De son côté, Jean-Michel Pomies, pharmacien, à la tête du réseau Relience en Haute-Garonne, se bat pour que ses confrères soient inclus dans le « noyau de proximité » constitué autour du patient. « En étant impliqué dès la réunion d’inclusion, le pharmacien a connaissance du diagnostic et du projet d’accompagnement et peut anticiper les besoins, tout en étant lui-même en mesure d’apporter des informations précieuses pour la qualité de la prise en charge sur le patient et son entourage, voire sur les antécédents familiaux ». Certes, « il faut pouvoir dégager du temps sans défraiement en contrepartie, et assumer cet engagement sur le plan psychologique, reconnaît Jean-Michel Pomies. Reste que c’est très valorisant pour le métier, et qu’on peut y trouver un intérêt économique en fournissant non seulement le traitement mais aussi le matériel médical. » Et de rappeler l’apport essentiel des réseaux de soins palliatifs aux professionnels de santé, pharmaciens compris : « Avant l’existence du réseau, j’ai été confronté à des demandes d’euthanasie de la part de patients que je livrais à domicile, face auxquelles je me retrouvais complètement démuni. Cela n’arrive plus dès lors qu’une équipe pluridisciplinaire peut se mobiliser à mes côtés. »
-=-=-=-=-
# [TRAVAIL DEMANDÉ]
1) Répondez à ces questions sur le texte consacré aux pharmaciens en soins palliatifs :
(a) Quel réseau Jean-Michel Pomies dirige-t-il, et dans quel département ?
(b) Outre le traitement, que le pharmacien peut-il fournir pour y trouver un intérêt économique ?
(c) À quelles demandes Jean-Michel Pomies était-il confronté avant l'existence du réseau, de la part de patients qu'il livrait à domicile ?
2) Reprenez le texte sur les pharmaciens en soins palliatifs et poursuivez-le après sa dernière phrase.

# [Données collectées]
-=-=-=-=-
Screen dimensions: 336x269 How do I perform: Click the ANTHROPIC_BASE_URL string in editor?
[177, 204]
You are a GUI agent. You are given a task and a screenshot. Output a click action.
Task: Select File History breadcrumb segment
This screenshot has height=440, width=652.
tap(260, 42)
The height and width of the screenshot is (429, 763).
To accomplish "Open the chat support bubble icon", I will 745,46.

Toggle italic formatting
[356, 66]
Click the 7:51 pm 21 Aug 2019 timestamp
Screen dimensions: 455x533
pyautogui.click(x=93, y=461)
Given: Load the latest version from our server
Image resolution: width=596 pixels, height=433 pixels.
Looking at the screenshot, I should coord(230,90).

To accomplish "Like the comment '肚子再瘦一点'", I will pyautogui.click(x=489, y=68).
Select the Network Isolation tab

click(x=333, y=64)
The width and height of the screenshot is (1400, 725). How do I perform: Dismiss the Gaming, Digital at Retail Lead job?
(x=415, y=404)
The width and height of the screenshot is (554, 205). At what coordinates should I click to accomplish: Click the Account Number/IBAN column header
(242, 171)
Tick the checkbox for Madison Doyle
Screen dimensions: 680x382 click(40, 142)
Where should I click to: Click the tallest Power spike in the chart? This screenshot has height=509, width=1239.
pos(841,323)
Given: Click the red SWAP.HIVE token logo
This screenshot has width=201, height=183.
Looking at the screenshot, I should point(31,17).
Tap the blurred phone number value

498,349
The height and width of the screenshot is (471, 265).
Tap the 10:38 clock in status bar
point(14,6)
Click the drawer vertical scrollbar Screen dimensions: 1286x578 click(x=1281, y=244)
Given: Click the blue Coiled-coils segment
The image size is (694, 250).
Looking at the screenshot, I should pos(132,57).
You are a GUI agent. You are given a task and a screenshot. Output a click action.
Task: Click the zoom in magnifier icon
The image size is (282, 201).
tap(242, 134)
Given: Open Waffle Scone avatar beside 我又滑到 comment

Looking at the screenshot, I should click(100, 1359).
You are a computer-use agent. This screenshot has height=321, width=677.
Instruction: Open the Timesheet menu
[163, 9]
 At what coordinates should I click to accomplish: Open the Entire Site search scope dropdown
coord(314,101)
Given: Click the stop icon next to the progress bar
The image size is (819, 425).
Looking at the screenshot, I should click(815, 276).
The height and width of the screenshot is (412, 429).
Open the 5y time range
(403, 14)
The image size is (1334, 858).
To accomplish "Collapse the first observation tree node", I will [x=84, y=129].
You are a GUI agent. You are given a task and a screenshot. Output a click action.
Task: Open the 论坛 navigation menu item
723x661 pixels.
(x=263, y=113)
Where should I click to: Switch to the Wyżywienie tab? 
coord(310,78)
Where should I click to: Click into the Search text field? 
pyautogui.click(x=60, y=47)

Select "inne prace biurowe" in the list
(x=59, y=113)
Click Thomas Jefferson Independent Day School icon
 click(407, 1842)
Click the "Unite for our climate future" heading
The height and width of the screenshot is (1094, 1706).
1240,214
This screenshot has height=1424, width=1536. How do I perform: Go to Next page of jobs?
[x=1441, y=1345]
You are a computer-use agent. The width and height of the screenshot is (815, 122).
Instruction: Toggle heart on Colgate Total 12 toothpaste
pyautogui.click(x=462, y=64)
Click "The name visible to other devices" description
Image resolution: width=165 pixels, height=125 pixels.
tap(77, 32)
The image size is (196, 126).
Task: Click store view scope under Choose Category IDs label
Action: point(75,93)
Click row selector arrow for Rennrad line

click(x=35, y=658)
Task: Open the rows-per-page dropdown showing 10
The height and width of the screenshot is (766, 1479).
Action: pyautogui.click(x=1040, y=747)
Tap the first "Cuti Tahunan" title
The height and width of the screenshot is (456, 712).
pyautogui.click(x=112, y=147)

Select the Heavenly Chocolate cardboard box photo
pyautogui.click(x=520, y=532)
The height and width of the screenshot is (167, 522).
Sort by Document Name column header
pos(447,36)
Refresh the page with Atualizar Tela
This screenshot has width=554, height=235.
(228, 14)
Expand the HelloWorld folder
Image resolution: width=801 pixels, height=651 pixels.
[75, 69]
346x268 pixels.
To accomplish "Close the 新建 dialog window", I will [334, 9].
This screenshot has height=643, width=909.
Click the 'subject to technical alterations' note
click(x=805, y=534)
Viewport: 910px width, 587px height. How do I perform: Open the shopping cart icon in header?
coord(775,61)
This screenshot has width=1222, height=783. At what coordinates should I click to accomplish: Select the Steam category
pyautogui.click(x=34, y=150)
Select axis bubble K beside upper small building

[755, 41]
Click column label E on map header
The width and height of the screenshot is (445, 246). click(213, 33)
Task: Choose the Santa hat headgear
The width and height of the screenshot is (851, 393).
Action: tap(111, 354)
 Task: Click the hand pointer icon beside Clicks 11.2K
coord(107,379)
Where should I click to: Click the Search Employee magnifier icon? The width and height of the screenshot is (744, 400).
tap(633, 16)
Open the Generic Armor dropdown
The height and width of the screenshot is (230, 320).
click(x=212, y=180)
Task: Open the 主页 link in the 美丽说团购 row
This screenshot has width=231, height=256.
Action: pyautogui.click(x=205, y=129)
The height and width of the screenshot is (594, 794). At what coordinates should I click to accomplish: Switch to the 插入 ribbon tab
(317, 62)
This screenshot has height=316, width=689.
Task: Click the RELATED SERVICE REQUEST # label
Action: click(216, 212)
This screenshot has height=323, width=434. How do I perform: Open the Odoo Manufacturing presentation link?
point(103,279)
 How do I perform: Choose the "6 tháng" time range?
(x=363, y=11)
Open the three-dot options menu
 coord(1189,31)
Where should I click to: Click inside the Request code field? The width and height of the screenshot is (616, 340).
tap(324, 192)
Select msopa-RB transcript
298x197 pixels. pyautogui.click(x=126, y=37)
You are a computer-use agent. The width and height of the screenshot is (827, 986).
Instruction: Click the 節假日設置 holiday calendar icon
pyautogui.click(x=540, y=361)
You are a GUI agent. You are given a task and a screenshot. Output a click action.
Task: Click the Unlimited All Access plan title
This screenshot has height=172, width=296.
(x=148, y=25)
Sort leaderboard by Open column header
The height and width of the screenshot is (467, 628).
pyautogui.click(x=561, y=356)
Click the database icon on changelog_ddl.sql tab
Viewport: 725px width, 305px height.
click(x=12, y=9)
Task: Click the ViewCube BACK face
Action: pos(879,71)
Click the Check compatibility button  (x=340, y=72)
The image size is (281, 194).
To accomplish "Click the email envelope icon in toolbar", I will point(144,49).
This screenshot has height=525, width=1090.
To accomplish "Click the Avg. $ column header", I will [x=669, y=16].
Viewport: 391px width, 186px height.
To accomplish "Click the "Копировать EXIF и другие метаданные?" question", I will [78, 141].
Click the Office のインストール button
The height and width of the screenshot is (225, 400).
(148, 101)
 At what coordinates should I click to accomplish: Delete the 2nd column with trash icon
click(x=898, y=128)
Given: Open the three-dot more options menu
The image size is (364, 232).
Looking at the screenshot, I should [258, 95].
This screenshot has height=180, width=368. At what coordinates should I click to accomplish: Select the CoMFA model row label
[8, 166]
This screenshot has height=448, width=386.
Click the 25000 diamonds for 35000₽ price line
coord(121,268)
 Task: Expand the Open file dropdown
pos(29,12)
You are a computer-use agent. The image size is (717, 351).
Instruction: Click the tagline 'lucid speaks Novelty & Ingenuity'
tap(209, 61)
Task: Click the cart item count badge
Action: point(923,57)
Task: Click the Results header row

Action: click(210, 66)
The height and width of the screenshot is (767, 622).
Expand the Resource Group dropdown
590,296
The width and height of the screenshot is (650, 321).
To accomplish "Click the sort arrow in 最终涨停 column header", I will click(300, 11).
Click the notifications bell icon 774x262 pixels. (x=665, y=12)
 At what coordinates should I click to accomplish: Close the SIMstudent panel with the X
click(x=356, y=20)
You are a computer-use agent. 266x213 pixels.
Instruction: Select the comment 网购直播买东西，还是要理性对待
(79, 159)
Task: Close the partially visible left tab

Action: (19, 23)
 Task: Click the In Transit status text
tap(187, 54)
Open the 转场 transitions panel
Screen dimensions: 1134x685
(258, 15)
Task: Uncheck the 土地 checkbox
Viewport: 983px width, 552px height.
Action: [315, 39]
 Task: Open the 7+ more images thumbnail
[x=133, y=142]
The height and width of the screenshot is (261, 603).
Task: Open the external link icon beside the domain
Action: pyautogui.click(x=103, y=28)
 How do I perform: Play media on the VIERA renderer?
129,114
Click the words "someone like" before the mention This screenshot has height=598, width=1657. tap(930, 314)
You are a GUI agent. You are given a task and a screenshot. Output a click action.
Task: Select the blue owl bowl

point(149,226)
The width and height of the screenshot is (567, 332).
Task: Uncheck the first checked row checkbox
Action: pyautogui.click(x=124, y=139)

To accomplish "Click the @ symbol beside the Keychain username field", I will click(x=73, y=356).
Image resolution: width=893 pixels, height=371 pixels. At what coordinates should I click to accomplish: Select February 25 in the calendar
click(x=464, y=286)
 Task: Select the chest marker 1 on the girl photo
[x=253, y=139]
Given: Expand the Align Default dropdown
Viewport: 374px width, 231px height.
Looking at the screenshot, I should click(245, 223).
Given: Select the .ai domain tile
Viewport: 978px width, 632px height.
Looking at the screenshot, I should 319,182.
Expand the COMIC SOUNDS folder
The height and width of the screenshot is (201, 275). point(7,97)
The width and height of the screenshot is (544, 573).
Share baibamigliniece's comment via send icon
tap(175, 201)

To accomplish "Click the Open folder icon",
-=-=-=-=-
# [RÉPONSES ATTENDUES]
1)
(a) Le réseau Relience, en Haute-Garonne.
(b) Le matériel médical.
(c) À des demandes d'euthanasie.

2)
Deux ingrédients restent indispensables, « la concertation entre les professionnels de santé », souligne Jean-Jacques Chever, mais aussi leur « hypercompétence », estime Jean-Philippe Delsart, président de l’Association française des pharmaciens catholiques. Celui-ci en appelle à des « formations spécifiques pour développer l’expertise du pharmacien en matière de prise en charge de la douleur », mais aussi à des « formations transversales, qui permettent de croiser les regards et les préoccupations des uns et des autres ». C’est le cas des sessions mises en place par certains réseaux comme celui de Béziers. Preuve que les lignes bougent, au sein même de l’Institut de formation pharmacie santé, à Saint-Laurent-du-Var (Alpes-Maritimes), une formation d’accompagnant en fin de vie a été mise en place il y a un peu plus d’un an.

REPÈRES

• La loi du 9 juin 1999 vise à garantir le droit d’accès aux soins palliatifs au sein des institutions sanitaires ou médico-sociales, comme à domicile.

• La loi du 4 mars 2002 relative aux droits des malades et à la qualité du système de santé prévoit que les décisions soient prises par le patient et ouvre ainsi un droit de refus de l’acharnement thérapeutique.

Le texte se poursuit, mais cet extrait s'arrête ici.